After 1989, the constitution was amended multiple times. The first changes came in 1990 when, after free elections brought the opposition to power, references to democratic socialism and the planned economy were dropped. (When these had been included half a year earlier, the Communists were thought to be much more popular than these elections would show). Also that year, a pact between the Hungarian Democratic Forum (MDF), who had won the elections, and the Alliance of Free Democrats (SZDSZ), who came in second, resulted in additional changes. The President was to be elected by the Parliament rather than directly; the constructive vote of no confidence was introduced; and areas in which a two-thirds majority was required to adopt a law were reduced, making governing easier. In exchange for agreeing to this set of MDF proposals, Árpád Göncz of the SZDSZ was elected president. In 1994, the list of issues to be decided by parliament with a two-thirds majority was shortened, and the Constitutional Court was shrunk from 15 to 11 judges. In 1995, when the possibility of completing the democratic transition via a new constitution arose, an amendment was adopted requiring four-fifths of Parliament to agree to the drafting rules. This enhanced supermajority provision was meant to ensure that the replacement constitution would enjoy broad acceptance. In 1997 an amendment streamlined the judicial system, while later modifications allowed Hungary to join the European Union. In late 2010, even as a new constitution was being prepared, an amendment was passed restricting the powers of the Constitutional Court on budget-related laws. Prior to its replacement, the document included a preamble and was divided into fifteen chapters with 79 articles.

In the mid-1990s, Prime Minister Gyula Horn unsuccessfully tried to enact a new constitution. In 2006, during Ferenc Gyurcsány's premiership, a new charter was drafted for internal use which mentioned the Holy Crown of Hungary and placed the Chief Prosecutor of Hungary under government control; its contents were not made public until the 2011 debate on a new constitution. When a new constitution was ultimately adopted that year, it included the provision that Hungarians "do not recognize the communist constitution of 1949, since it was the basis for tyrannical rule". Thus, the 1949 document, including the changes made in 1989 and afterward, was explicitly rejected.
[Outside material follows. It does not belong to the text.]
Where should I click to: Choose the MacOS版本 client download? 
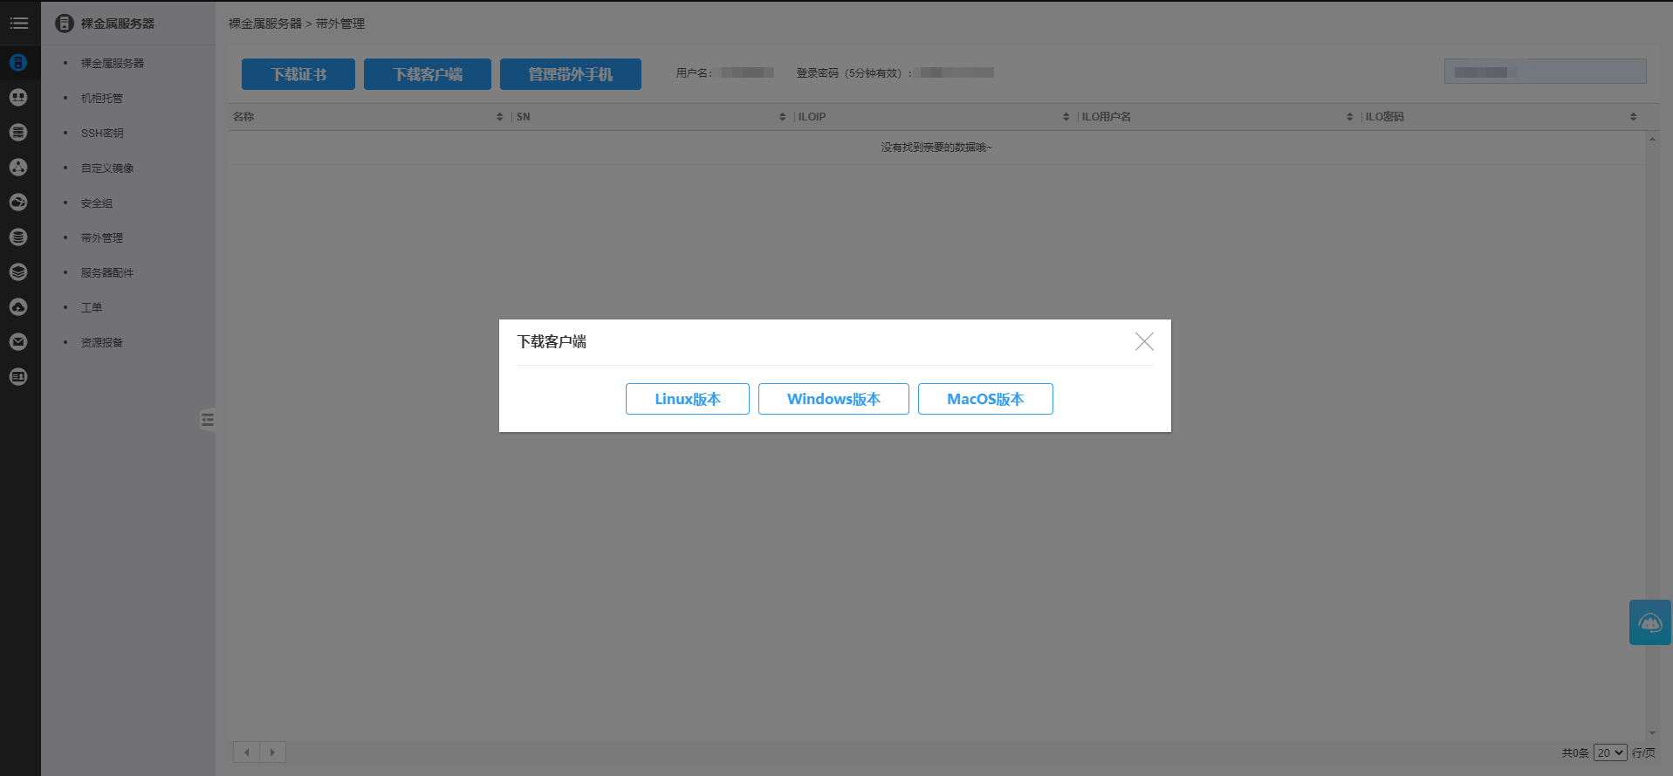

At first, as the only Communist-era constitution retained in Eastern Europe, Hungary's charter and by extension its political system did not command a great deal of respect. The fact that it was preserved reflected a tradition of gradualism in Hungarian constitutional history; there was no constitutional assembly or referendum to confer additional legitimacy on the new system. And in particular, the enthusiastic Constitutional Court seemed more intent on applying German case law than the Hungarian constitution. However, it gained stature from the early 1990s for three reasons. First, the process of gradual amendments allowed for experimentation that remedied some of its weaknesses. Second, the 1989 document became stable in 1997 when the government abandoned plans for drafting a new constitution. Finally, the Court never disregarded the constitution altogether, remaining acutely aware of its text.

==Notes==

 The document was initially titled Constitution of the Hungarian People's Republic (A Magyar Népköztársaság Alkotmánya).

 The document was thenceforth titled Constitution of the Republic of Hungary (A Magyar Köztársaság Alkotmánya).